• TASK GOAL
Your answer must consist of exactly the lines below, starting with the line with "This screenshot has width=1456, height=819. How" and going on through the line with "Given: Click the sidebar", and nothing else.

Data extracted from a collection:

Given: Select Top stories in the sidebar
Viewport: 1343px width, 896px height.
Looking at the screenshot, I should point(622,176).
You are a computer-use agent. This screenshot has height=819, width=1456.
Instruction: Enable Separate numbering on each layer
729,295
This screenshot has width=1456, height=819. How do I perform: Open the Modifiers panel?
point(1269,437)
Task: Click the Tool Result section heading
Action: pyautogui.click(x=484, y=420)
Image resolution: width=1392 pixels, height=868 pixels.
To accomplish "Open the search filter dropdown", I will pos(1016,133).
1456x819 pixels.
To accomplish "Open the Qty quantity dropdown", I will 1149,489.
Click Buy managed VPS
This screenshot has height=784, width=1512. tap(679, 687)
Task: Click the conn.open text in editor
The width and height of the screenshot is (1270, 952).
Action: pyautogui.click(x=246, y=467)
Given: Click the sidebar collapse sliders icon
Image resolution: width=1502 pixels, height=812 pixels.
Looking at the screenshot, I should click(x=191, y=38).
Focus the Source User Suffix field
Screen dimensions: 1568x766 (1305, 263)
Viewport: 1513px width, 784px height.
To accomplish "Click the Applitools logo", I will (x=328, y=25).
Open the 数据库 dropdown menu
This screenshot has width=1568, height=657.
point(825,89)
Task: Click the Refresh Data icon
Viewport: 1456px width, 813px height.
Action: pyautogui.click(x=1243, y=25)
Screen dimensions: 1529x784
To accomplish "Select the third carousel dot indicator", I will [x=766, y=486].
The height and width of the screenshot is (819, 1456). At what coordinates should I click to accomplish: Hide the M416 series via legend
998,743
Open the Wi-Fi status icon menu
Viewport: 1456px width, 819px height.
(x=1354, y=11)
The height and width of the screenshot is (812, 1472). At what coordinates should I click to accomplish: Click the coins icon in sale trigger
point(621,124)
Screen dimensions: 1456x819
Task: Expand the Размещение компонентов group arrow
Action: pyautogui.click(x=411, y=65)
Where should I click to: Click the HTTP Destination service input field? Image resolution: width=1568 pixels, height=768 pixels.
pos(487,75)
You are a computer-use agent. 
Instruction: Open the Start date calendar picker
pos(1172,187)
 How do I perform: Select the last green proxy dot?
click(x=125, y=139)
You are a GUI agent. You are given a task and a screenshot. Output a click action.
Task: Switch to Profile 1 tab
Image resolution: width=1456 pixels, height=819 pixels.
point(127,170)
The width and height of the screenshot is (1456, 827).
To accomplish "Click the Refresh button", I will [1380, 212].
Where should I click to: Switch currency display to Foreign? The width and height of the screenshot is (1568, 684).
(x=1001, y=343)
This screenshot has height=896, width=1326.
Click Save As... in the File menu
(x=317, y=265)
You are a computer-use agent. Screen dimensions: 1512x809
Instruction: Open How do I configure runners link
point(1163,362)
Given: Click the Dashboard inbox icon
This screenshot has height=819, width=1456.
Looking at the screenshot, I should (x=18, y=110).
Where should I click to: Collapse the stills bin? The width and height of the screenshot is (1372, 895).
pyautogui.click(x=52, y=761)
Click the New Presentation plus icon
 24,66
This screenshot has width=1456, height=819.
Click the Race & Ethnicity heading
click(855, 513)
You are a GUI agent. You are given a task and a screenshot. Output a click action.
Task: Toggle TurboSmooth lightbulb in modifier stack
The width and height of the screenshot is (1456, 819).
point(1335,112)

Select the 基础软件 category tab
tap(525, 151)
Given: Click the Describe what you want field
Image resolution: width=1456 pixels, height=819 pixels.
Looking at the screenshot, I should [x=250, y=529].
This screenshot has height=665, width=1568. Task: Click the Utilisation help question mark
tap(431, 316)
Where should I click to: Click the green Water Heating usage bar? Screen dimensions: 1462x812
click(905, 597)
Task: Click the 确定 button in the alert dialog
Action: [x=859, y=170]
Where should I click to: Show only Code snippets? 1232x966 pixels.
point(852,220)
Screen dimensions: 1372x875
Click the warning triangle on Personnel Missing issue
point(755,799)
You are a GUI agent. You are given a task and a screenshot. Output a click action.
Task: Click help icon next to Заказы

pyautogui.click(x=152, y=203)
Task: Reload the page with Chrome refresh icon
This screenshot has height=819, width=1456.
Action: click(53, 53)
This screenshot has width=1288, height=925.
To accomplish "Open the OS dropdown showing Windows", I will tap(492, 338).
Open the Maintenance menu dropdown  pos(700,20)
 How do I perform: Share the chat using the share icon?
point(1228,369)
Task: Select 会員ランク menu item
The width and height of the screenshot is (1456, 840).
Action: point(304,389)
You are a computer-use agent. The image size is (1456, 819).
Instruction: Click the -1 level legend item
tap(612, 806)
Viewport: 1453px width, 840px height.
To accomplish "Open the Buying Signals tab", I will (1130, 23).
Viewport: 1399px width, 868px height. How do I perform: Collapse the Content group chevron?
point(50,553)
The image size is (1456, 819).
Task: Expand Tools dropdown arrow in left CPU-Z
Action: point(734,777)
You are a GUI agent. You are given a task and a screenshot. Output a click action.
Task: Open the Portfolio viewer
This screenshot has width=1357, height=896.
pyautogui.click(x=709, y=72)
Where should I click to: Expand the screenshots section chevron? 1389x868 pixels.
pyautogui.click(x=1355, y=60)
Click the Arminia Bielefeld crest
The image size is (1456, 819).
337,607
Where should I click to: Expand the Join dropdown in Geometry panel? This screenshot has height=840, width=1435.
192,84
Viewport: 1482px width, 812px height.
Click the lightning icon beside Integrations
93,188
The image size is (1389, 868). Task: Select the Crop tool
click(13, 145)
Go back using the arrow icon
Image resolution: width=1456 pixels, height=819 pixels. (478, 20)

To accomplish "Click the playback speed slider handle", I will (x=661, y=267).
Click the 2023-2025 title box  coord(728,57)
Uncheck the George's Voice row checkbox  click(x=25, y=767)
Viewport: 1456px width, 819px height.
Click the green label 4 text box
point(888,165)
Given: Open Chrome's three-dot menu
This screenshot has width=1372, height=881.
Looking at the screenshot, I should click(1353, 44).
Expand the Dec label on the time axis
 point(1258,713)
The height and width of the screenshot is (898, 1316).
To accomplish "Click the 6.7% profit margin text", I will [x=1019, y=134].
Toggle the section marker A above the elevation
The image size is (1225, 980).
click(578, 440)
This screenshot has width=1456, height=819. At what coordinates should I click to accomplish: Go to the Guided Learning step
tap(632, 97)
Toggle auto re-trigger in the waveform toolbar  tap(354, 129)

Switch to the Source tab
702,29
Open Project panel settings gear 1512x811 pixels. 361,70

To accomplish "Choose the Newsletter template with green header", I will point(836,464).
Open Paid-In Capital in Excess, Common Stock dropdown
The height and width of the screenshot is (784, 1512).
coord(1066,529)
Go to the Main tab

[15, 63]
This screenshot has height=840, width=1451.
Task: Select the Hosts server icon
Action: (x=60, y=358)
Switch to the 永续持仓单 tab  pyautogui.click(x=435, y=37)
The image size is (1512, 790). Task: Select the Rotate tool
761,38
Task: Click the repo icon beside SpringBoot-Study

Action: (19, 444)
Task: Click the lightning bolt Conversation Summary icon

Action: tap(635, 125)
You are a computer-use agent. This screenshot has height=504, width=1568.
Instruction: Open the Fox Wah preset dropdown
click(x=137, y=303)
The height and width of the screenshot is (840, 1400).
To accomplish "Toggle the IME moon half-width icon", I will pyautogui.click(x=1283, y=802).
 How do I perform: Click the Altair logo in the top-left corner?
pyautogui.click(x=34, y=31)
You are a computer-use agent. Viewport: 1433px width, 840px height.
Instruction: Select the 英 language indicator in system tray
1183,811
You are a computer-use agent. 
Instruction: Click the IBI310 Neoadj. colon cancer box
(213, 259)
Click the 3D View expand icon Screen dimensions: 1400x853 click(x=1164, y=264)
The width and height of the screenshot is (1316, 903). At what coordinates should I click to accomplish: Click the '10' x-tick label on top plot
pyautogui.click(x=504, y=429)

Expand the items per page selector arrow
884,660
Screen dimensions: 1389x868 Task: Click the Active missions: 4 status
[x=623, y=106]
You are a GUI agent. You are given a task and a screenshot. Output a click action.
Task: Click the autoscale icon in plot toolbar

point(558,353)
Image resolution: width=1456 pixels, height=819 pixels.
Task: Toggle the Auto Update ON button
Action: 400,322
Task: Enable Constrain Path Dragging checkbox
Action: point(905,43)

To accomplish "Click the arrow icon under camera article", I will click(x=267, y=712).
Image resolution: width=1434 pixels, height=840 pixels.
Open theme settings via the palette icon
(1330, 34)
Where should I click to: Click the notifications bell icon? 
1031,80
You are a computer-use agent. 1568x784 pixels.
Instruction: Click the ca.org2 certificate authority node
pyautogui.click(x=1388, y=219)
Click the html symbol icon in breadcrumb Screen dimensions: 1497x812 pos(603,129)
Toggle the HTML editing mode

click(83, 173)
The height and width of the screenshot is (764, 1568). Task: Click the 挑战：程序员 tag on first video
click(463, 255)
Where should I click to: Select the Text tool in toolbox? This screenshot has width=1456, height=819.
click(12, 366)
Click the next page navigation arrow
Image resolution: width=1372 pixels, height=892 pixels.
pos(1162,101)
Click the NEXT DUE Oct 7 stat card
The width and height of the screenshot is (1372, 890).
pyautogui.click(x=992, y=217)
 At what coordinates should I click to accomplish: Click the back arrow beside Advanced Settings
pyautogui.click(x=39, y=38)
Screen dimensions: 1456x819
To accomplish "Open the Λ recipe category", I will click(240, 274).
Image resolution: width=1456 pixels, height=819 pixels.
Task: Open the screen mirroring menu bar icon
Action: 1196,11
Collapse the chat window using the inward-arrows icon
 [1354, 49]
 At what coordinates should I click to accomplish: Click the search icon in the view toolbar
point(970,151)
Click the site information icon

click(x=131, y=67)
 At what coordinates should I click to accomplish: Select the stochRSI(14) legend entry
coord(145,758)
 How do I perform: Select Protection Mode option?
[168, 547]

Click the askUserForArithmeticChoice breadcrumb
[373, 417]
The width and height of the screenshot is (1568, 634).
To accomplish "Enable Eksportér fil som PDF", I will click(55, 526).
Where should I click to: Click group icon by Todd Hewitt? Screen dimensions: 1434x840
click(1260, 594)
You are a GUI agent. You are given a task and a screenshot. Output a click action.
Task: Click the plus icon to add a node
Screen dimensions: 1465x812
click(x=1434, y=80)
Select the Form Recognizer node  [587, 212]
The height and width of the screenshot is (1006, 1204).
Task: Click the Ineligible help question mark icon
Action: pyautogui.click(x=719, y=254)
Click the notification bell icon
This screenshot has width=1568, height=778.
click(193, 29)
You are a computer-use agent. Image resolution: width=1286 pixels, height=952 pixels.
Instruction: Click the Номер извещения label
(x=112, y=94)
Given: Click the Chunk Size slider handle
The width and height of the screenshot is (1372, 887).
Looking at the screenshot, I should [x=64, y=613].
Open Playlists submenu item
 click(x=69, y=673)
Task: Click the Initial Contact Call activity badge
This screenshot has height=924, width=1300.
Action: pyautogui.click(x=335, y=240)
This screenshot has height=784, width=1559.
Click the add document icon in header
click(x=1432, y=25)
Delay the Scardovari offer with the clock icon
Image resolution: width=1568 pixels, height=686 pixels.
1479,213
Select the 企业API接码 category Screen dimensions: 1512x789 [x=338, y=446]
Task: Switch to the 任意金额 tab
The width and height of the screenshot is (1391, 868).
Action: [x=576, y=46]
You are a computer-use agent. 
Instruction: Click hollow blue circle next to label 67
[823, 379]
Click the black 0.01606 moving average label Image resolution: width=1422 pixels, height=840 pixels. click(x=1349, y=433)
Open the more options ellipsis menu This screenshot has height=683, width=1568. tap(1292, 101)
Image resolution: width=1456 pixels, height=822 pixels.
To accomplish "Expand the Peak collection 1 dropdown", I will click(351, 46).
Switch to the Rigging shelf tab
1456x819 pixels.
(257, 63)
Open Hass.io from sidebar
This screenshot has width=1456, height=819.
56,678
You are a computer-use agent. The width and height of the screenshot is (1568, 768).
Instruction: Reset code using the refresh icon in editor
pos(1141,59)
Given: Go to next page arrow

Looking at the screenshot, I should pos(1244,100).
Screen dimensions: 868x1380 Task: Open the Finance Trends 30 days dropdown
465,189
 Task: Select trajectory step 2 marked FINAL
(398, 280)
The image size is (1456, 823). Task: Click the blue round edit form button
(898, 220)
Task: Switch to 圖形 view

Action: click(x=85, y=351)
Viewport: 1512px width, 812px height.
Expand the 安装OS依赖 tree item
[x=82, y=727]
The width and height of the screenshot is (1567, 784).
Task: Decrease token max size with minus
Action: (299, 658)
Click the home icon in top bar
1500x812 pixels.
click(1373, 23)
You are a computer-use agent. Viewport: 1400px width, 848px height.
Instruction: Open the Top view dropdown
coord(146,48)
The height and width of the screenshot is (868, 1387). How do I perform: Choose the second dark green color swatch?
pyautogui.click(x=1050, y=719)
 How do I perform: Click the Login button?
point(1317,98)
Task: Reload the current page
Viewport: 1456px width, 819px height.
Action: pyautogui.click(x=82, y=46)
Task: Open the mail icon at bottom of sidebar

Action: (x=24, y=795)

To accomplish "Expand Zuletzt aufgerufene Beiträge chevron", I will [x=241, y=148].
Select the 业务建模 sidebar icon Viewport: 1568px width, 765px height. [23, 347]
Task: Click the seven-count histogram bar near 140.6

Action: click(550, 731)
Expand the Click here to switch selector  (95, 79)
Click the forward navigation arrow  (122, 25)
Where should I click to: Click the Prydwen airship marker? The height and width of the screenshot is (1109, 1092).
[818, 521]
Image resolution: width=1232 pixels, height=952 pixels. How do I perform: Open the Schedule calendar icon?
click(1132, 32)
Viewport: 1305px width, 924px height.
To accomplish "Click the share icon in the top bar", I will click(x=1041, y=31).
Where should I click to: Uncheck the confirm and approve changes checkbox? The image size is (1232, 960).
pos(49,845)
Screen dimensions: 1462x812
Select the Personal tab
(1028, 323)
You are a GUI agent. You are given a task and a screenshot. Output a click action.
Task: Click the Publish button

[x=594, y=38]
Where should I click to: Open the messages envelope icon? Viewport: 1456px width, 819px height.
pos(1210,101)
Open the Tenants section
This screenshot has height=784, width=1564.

• FINAL ANSWER
This screenshot has width=1456, height=819. How do I perform: Open the Modifiers panel?
point(1269,437)
Task: Click the Tool Result section heading
Action: pyautogui.click(x=484, y=420)
Image resolution: width=1392 pixels, height=868 pixels.
To accomplish "Open the search filter dropdown", I will pos(1016,133).
1456x819 pixels.
To accomplish "Open the Qty quantity dropdown", I will 1149,489.
Click Buy managed VPS
This screenshot has height=784, width=1512. tap(679, 687)
Task: Click the conn.open text in editor
The width and height of the screenshot is (1270, 952).
Action: pyautogui.click(x=246, y=467)
Given: Click the sidebar collapse sliders icon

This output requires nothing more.